René Magritte was fond of jokes. There are several in René Magritte (Or: The Rule of Metaphor), a small but choice exhibition at Luxembourg & Dayan, 2 Savile Row W1 (until 12 May), that includes numerous variations, accomplished and disturbing, on similar ideas to his famous ‘Ceci n’est pas une pipe’ painting.
‘L’usage de la parole VI’ (1928) contains two amorphous brown patches resembling mud or merde or molten chocolate. They are labelled as if in a scientific diagram, one with the word ‘miroir’, the other ‘corps de femme’. It’s true that Magritte could be repetitive, but his early paintings are beautiful, and the humour had a serious point. We make a cosy world with words and signs, he seems to say, but beyond those is meaninglessness: the void. On one side of ‘Le genre nocturne’ (1928) there is a naked woman, on the other an egg-shaped hole, as if punched through frescoed plaster, revealing a blank cracked wall.
A few strokes of pigment on canvas can stand for anything — mirror, human being, pipe. That’s one reason why painting continues to hold its own almost two centuries after the advent of its great rival, photography, in 1839.
Of course, the two have an intimate relationship, as is demonstrated by an exhibition at Skarstedt, 8 Bennet Street SW1 (until 26 May), of new paintings by the American artist Eric Fischl, who turned 70 last week.
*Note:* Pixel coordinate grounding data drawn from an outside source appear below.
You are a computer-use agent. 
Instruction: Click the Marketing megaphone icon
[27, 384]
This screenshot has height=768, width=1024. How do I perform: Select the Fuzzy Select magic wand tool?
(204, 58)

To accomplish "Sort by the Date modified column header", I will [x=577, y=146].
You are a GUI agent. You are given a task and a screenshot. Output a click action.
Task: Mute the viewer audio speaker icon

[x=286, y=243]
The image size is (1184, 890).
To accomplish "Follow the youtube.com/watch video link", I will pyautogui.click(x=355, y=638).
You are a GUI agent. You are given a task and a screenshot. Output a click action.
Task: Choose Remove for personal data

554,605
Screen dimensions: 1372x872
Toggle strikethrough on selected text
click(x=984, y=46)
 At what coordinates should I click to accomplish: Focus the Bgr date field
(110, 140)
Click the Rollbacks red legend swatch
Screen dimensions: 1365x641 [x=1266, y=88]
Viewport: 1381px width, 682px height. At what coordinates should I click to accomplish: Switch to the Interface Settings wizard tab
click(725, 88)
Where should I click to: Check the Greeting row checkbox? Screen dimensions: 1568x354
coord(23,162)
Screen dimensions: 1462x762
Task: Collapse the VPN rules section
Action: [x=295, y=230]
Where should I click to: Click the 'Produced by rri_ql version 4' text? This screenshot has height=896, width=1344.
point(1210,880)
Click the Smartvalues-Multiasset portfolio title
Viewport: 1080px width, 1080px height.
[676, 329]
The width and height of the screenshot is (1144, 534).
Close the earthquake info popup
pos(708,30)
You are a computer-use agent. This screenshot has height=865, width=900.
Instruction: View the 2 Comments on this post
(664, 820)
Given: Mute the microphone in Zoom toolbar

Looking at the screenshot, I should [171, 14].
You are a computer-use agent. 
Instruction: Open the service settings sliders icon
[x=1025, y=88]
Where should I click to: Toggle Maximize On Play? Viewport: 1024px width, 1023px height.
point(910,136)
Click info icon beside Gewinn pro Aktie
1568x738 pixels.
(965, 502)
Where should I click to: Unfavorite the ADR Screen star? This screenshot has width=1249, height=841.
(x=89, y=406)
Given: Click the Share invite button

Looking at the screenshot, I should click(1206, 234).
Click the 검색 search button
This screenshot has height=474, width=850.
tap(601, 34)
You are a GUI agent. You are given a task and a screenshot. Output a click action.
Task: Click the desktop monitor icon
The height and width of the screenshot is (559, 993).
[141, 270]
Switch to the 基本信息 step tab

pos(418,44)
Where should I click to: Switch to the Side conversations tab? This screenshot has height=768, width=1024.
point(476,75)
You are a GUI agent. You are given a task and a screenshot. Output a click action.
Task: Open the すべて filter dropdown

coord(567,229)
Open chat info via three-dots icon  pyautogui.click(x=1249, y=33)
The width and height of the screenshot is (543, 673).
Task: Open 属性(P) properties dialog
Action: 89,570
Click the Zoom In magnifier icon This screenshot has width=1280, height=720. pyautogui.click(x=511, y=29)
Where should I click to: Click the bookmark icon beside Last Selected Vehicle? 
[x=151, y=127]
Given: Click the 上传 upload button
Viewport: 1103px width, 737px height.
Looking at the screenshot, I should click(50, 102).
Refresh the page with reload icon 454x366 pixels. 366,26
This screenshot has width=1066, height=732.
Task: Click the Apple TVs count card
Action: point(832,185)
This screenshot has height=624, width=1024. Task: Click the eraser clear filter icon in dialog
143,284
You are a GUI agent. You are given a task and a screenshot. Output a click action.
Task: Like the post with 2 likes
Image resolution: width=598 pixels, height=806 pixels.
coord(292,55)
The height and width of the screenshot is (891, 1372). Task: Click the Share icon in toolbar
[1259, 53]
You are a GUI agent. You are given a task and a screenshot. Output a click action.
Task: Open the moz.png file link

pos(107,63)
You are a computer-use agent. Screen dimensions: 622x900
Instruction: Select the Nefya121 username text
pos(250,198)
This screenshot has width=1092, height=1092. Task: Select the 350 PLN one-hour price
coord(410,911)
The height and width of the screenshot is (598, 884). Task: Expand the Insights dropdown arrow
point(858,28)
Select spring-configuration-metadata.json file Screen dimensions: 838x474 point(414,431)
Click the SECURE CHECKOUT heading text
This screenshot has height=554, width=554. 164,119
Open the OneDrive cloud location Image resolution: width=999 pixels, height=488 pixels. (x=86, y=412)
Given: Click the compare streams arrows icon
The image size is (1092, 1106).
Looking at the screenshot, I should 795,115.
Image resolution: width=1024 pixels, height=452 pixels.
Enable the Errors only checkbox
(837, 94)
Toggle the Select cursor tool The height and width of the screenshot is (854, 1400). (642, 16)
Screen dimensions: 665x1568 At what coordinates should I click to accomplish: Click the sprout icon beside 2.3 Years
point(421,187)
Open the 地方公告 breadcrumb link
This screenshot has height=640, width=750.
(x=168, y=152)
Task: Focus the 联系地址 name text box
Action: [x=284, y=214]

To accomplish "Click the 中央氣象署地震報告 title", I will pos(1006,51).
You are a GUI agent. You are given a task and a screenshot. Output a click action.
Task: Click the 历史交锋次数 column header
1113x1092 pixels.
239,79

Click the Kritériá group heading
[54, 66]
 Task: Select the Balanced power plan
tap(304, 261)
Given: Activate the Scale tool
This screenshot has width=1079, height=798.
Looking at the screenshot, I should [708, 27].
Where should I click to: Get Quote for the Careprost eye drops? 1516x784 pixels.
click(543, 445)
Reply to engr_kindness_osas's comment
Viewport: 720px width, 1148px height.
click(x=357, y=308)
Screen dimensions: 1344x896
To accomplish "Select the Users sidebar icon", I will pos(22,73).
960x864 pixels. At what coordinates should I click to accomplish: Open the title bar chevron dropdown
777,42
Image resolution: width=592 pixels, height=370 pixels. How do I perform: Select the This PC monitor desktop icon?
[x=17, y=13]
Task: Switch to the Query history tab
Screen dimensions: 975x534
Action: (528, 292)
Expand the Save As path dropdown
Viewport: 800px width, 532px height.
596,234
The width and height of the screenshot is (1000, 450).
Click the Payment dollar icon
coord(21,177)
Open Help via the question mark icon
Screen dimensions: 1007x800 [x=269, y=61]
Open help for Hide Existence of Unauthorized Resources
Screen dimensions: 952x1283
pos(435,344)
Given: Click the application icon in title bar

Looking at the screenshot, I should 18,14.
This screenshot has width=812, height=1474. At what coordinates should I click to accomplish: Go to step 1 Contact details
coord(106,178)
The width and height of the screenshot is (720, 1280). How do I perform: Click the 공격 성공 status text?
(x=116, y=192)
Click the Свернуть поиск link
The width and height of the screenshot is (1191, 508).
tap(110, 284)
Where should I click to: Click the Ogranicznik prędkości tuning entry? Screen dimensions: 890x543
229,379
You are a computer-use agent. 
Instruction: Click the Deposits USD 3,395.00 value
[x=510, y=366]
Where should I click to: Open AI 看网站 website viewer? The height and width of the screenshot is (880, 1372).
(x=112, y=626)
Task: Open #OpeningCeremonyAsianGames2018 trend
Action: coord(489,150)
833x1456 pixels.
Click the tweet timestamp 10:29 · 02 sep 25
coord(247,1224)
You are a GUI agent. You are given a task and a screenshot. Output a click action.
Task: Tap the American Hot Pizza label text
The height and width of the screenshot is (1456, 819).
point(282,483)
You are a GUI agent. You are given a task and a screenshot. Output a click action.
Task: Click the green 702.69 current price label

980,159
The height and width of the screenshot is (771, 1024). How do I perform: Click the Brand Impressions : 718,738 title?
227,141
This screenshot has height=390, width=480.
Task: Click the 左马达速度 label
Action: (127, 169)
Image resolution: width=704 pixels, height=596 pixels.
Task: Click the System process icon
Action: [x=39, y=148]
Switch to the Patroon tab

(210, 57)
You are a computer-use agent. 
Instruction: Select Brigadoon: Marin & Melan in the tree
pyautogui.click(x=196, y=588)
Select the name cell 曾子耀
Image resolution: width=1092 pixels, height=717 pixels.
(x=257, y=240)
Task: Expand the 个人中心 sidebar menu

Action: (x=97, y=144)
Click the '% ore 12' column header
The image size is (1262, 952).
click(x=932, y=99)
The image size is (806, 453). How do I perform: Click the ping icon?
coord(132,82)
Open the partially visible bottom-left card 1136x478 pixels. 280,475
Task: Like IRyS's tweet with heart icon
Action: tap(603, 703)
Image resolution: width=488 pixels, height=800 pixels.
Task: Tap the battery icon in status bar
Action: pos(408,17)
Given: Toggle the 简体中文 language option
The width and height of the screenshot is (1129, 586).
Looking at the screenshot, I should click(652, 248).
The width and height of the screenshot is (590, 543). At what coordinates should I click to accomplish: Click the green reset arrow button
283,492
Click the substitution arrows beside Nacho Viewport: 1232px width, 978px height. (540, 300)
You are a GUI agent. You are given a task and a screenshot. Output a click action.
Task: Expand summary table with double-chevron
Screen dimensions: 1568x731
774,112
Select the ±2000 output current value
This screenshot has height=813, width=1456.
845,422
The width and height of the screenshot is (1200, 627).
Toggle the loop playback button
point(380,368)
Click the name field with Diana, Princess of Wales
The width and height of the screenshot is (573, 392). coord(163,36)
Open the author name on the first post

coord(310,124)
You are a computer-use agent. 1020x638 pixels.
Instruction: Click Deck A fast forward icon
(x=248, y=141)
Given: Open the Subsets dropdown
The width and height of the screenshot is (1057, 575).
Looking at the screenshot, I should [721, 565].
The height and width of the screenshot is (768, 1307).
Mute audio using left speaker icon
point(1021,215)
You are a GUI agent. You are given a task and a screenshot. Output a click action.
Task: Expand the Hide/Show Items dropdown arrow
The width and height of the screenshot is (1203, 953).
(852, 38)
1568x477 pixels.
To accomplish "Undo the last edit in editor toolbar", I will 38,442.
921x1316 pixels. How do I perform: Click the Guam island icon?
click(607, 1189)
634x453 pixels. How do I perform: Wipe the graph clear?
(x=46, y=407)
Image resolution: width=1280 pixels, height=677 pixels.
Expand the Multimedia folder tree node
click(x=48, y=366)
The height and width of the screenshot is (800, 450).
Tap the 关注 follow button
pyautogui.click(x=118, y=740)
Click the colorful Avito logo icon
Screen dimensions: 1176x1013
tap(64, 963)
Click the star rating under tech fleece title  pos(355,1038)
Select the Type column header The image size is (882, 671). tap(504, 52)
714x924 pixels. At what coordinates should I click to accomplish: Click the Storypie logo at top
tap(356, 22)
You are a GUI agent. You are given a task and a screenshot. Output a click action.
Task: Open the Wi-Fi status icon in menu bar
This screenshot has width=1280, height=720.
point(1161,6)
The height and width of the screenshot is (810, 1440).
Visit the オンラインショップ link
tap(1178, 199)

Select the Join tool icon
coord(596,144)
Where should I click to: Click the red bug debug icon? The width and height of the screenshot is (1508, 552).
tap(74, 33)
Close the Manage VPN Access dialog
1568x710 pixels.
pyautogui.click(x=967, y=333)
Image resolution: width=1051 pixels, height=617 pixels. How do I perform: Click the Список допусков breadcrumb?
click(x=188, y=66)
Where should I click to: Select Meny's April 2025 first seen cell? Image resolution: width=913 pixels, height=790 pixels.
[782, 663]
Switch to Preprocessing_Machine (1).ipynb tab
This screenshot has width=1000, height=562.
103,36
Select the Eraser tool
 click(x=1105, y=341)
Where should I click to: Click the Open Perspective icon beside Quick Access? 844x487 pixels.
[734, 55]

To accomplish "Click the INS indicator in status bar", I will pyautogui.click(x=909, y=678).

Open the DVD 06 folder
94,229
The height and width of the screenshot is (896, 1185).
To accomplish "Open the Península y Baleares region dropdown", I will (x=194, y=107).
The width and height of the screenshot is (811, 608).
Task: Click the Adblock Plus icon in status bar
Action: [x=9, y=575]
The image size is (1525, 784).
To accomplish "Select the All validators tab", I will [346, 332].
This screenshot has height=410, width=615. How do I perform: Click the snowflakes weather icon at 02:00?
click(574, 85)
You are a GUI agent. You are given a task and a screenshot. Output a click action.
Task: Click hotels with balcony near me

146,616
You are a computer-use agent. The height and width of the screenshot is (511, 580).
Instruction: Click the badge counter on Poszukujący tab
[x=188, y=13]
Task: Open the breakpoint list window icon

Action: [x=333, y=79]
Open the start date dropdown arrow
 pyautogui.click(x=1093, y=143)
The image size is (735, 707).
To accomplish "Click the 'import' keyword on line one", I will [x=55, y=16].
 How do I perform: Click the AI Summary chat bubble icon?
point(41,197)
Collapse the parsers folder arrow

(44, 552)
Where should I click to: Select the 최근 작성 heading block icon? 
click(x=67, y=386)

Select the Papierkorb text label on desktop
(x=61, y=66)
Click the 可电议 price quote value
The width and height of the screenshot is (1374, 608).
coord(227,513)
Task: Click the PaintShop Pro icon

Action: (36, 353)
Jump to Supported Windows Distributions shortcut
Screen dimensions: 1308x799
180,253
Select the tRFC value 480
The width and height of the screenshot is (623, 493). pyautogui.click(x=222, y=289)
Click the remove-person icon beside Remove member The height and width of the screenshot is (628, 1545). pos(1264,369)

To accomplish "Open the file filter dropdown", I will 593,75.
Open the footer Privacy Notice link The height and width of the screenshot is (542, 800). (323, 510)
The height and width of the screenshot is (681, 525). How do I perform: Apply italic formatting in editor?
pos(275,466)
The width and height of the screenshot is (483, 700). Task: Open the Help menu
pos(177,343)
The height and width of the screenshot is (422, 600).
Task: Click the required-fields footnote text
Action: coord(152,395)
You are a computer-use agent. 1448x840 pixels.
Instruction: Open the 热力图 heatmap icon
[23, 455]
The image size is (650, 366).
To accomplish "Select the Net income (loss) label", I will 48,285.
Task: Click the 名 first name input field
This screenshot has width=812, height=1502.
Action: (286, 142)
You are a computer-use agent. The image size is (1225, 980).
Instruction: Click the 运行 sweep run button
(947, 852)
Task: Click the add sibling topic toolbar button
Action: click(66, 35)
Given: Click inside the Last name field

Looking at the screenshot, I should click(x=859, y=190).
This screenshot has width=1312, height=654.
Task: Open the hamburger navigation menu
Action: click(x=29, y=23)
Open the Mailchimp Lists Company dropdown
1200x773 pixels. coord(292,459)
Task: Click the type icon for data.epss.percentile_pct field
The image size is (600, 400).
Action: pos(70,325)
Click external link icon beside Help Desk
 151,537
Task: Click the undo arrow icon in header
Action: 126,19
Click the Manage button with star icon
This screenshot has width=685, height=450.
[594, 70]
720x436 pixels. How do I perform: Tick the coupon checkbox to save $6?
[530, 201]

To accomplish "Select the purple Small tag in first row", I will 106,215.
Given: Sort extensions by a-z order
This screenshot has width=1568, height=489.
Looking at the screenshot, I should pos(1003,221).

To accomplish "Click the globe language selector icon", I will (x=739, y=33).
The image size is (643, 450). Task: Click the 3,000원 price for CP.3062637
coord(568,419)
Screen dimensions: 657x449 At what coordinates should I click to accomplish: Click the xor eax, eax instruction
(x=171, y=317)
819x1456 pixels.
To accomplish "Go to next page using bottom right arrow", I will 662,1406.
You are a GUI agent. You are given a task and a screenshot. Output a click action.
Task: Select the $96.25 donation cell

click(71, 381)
Fischl is one of the leading living representatives of a tradition that is often dubbed ‘American realism’ but would more accurately be termed ‘American anxiety’. He has named Edward Hopper as an exemplar — the kind of artist he is trying to be — and there is certainly an affinity between the two.
Hopper depicted mundane places and people — petrol pumps, cinemas, bars — but somehow always injected a mood of strangeness and unease.